Moreover, the Court of Appeals is mistaken in saying that these acts did not interfere with the detention itself. Movement of the vehicle in the face of the officer’s command to desist was itself an act inconsistent with the officer’s exercise of authority to detain her. And in fact, this movement raised the possibility of flight — requiring Koenig to take additional measures to ensure that detention would not be successfully evaded. Failing to keep her hands in the open after being instructed to do so was also an act in defiance of the detention itself, which reasonably includes ensuring the safety of the officer performing the detention.

Finally, we disagree with the court’s conclusion that appellant’s shout to her son to “run” was “speech only.” Appellant’s *606shout to her seven-year-old son was a command to act. In the First Amendment context, from which the “speech only” defense was apparently derived, words that are specifically designed to prompt an associate to action are not simply speech, but are conduct that may be treated accordingly.13

The Court of Appeals erred in holding the evidence to be insufficient to support the conviction.14 The judgment of the Court of Appeals is reversed, and the case is remanded to that court to address appellant’s remaining points of error.

MEYERS, J., filed a dissenting opinion.

. It was later determined that appellant was an attorney. She subsequently represented herself at trial.

. See Tex Pen.Code § 38.15.

. Barnes v. State, 166 S.W.3d 416 (Tex.App.Austin 2005).

. Id. at 419-420.

. Id. at 420.

. Id.

. id.

. Id.

. Id..; see § 38.15(d)("speech only” defense).

. § 38.15(a)(1).

. § 38.15(d).

. Tex. Transp. Code §§ 543.001 (arrest authorized for violations of provisions of this subtitle), 543.004 (officer must issue written notice to appear for speeding offense if violator makes a written promise to appear in court under 543.005), 543.005 (to secure release, violator "must make a written promise to appear in court by signing the written notice prepared by the arresting officer”).
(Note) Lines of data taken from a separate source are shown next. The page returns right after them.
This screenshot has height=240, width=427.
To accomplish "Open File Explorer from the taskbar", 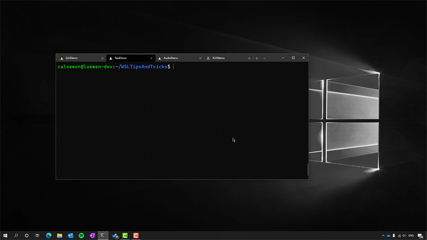I will point(60,235).
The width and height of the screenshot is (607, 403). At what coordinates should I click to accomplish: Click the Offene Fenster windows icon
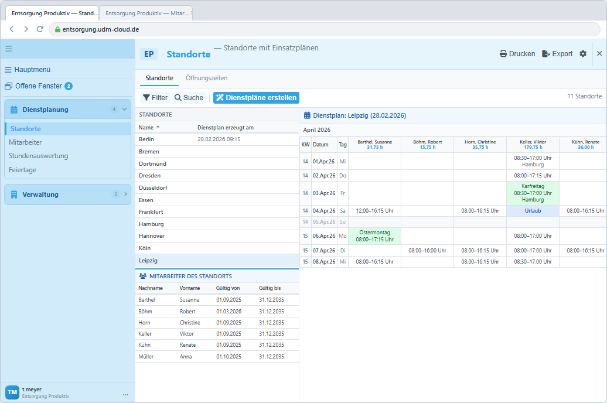pyautogui.click(x=8, y=86)
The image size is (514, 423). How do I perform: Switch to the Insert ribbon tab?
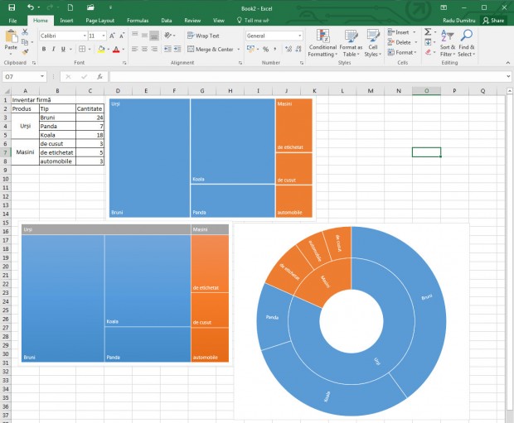click(66, 20)
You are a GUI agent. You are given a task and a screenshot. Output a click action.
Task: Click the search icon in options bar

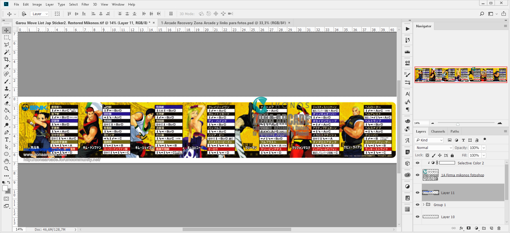[x=482, y=14]
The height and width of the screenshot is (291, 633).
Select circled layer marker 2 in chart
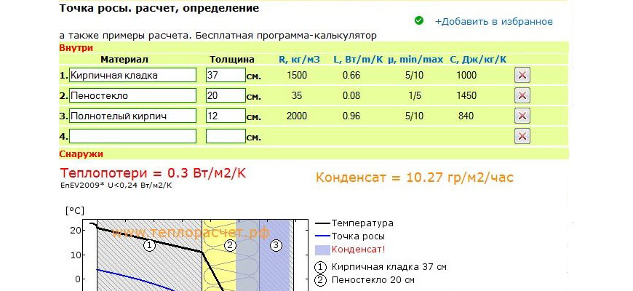click(x=231, y=245)
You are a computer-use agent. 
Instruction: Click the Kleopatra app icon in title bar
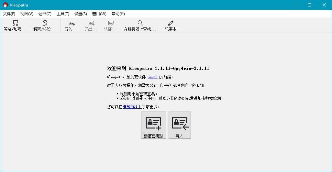[x=5, y=5]
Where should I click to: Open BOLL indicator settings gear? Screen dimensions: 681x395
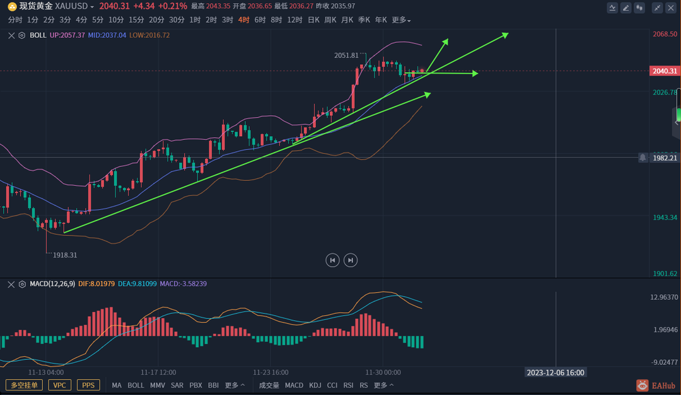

. Schenck v. United States, 249 U.S. 47, 52, 39 S.Ct. 247, 63 L.Ed. 470 (1919)(First Amendment does "not protect a man from an injunction against uttering words that may have all the effect of force,” citing Gompers v. Bucks Stove & Range Co., 221 U.S. 418, 439, 31 S.Ct. 492, 55 L.Ed. 797 (1911)); Gompers ("agreement to act in concert when the signal is published ... gives the words ... a force not inhering in the words themselves.... Under such circumstances they become what have been called 'verbal acts,’ and as much subject to injunction as the use of any other force”); Pedersen v. City of Richmond, 219 Va. 1061, 1066, 254 S.E.2d 95, 98-99 (1979)("Laws prohibiting solicitation are not directed against words but against acts. A solicitation is, in itself, an act. It is an incitement to unlawful activity which goes beyond the permissible limits of the right of free expression. The social purposes underlying the First Amendment do not extend the protection of that amendment to verbal acts soliciting crimes.”); Cherry v. State, 18 Md.App. 252, 260-264, 306 A.2d 634, 639-641 (1973)(even the most fervent champions of free speech recognized that the First Amendment did not extend to verbal acts soliciting criminal conduct). See also Tex. Pen.Code § 7.02 (criminal responsibility for conduct of another).

. While we have addressed all three of the State’s theories of liability, we note that each theory independently supports the conviction.